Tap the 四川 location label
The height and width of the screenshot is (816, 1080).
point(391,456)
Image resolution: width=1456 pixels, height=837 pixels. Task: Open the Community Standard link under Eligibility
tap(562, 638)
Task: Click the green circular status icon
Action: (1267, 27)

-=-=-=-=-

# Written exercise:
Copy the listing above line for line, with no change to any word, number, or symbol.

# Answer to this exercise:
Tap the 四川 location label
The height and width of the screenshot is (816, 1080).
point(391,456)
Image resolution: width=1456 pixels, height=837 pixels. Task: Open the Community Standard link under Eligibility
tap(562, 638)
Task: Click the green circular status icon
Action: (1267, 27)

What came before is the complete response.